Commit f111d80
committed
[SPARK-57626][SQL] Share repeated nested JSON path parsing
### What changes were proposed in this pull request?
This PR extends the internal shared parser introduced by [SPARK-47670](https://issues.apache.org/jira/browse/SPARK-47670) and #56547 from simple top-level fields to repeated literal named object paths.
The proposed changes:
- Parse literal named JSON paths into field-name segments. Both dot notation such as `$.payload.user.id` and quoted names such as `$['payload']['user.name']` are supported.
- Build a runtime path trie so multiple nested fields can be extracted in one streaming JSON scan.
- Preserve the first non-null duplicate-key match independently for each requested path, including duplicate parent objects and non-object intermediate values.
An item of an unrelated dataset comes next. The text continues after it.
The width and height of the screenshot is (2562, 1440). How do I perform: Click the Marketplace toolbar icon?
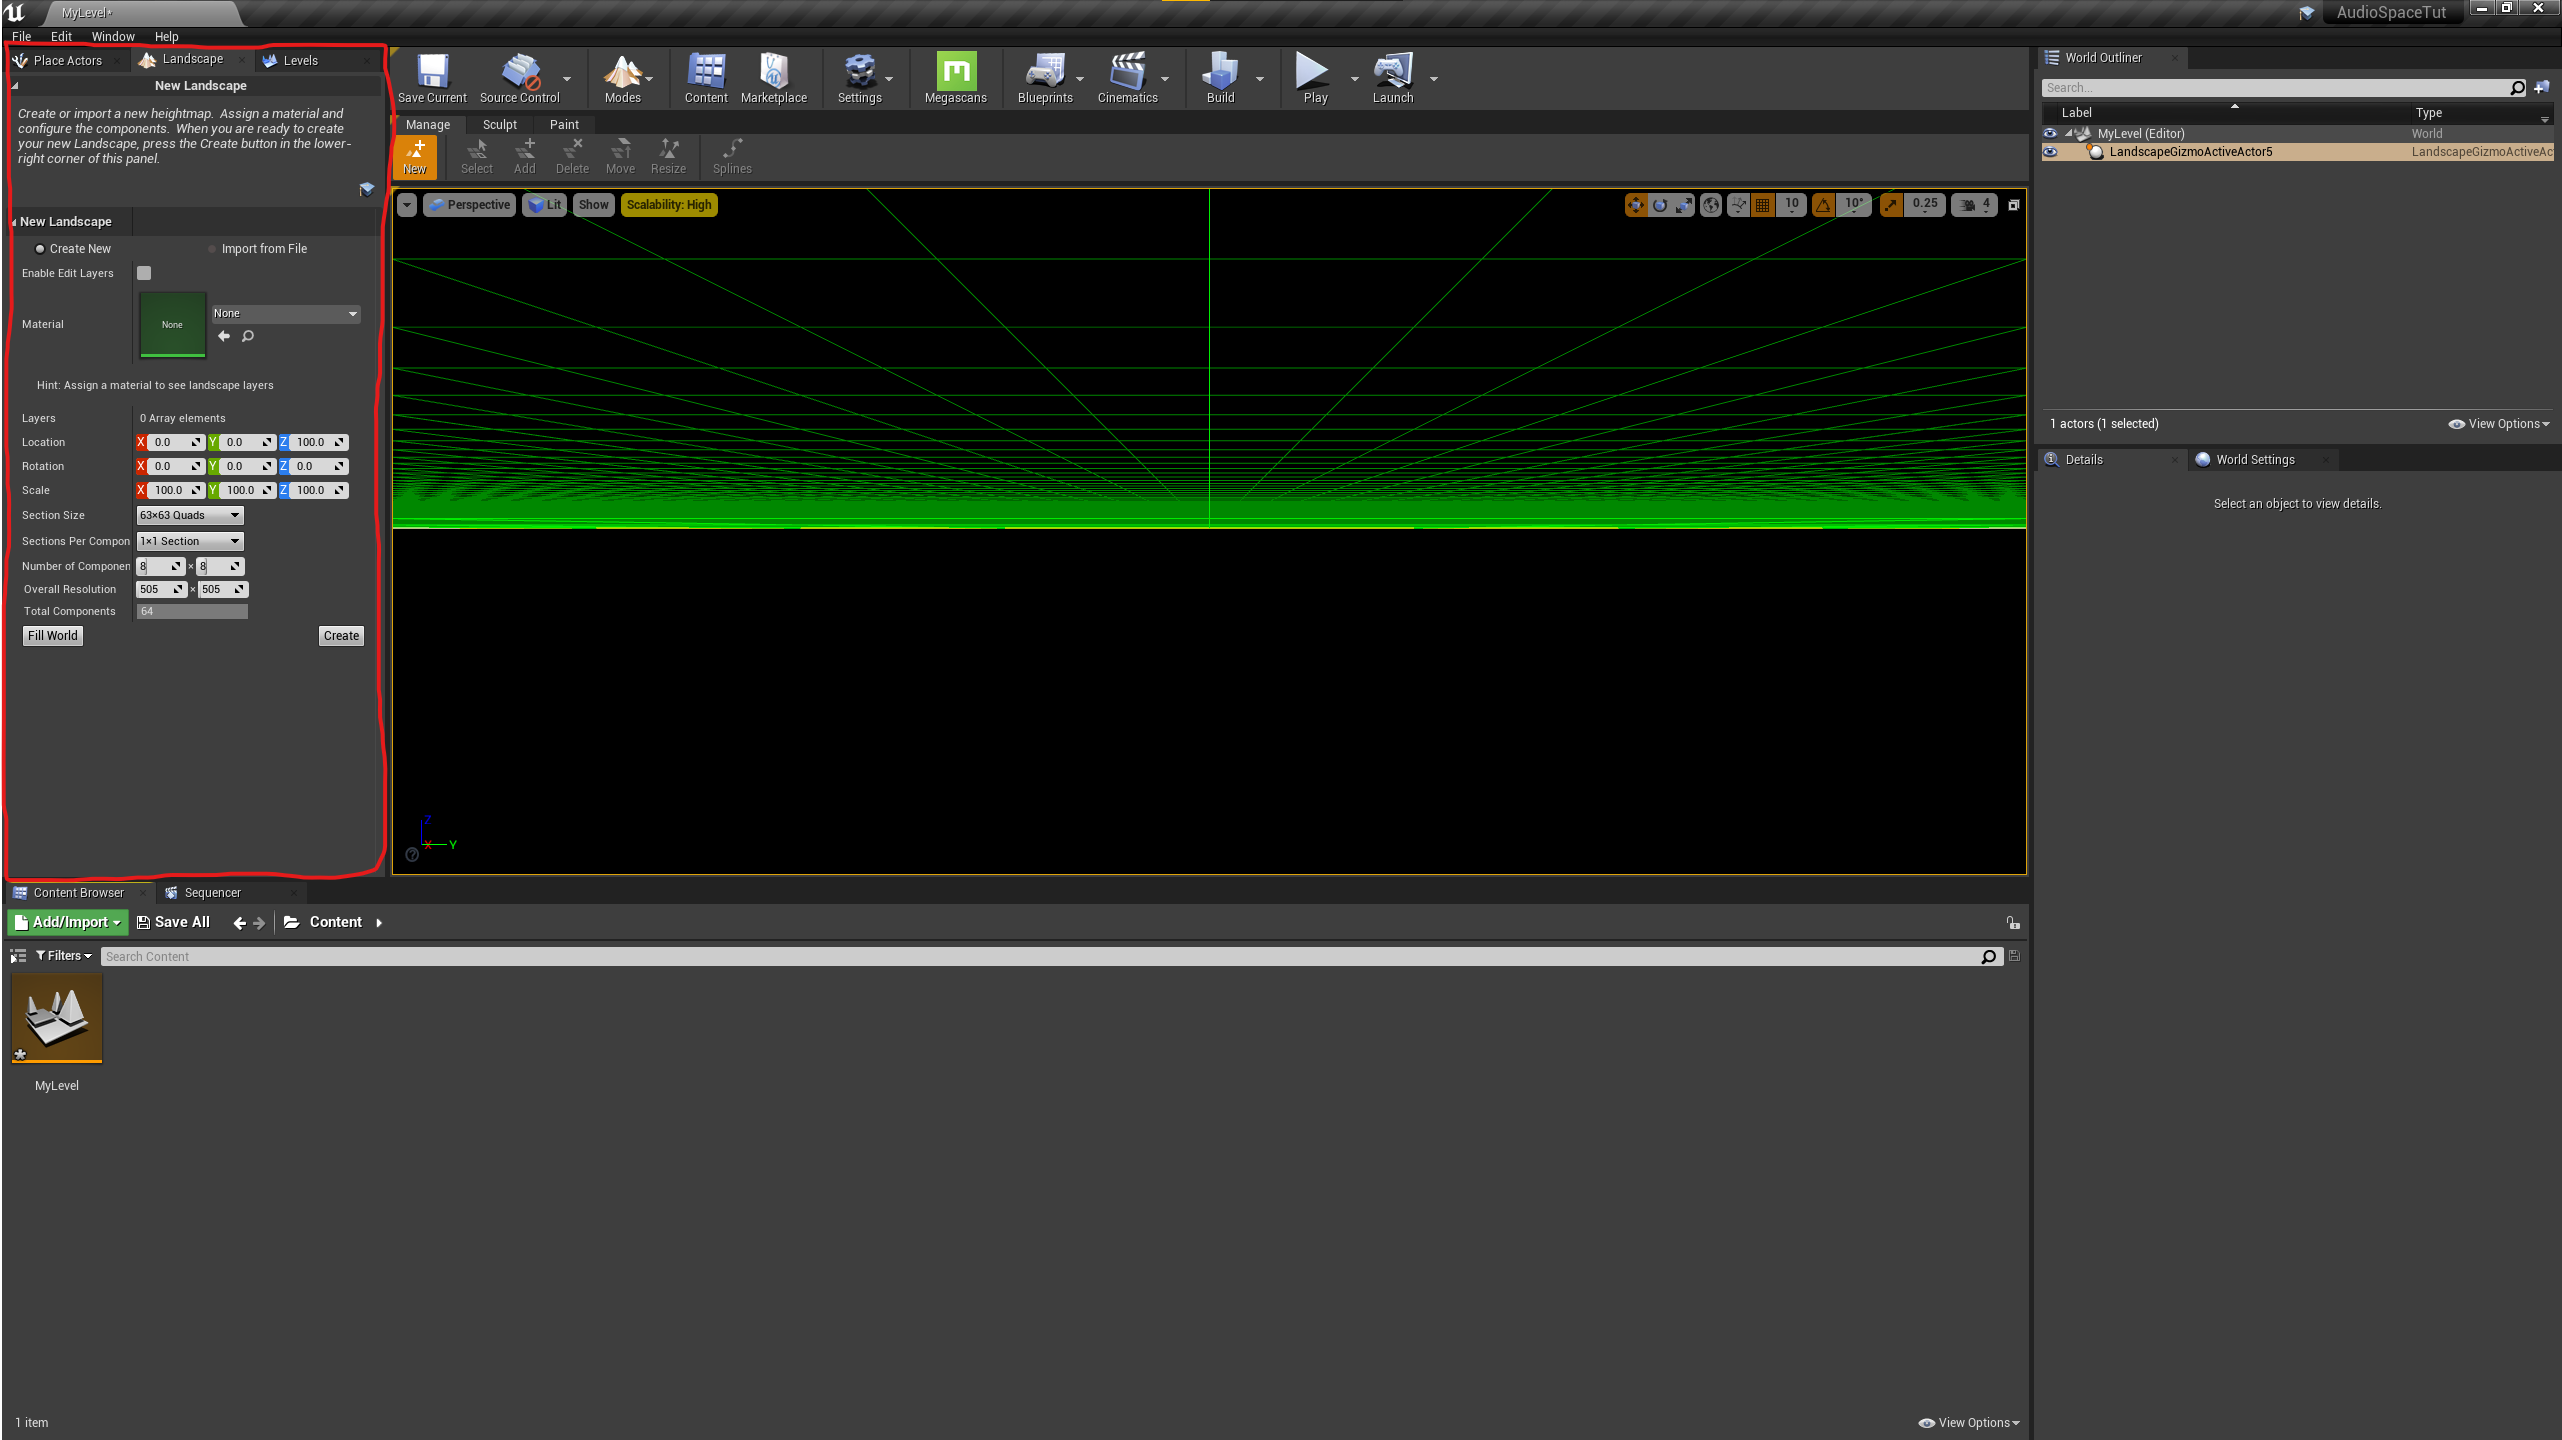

- Keep ancestor and descendant paths in separate shared parses. For example, `$.a` never shares a parse with `$.a.b`.
- Build all greedy prefix-free groups in one optimizer invocation, avoiding repeated fixed-point iterations for parallel prefix chains.
- Retain the existing top-level fast path so top-level sharing does not pay for runtime trie traversal.
- Leave dynamic paths, wildcards, array subscripts, and paths deeper than 64 named fields on their existing independent `GetJsonObject` evaluation.
- Continue using the existing internal, default-disabled `spark.sql.optimizer.getJsonObjectSharedParsing.enabled` configuration. The existing JSON expression optimization must also be enabled.
- Extend optimizer, runtime, code-generation, malformed-input, and microbenchmark coverage for nested paths.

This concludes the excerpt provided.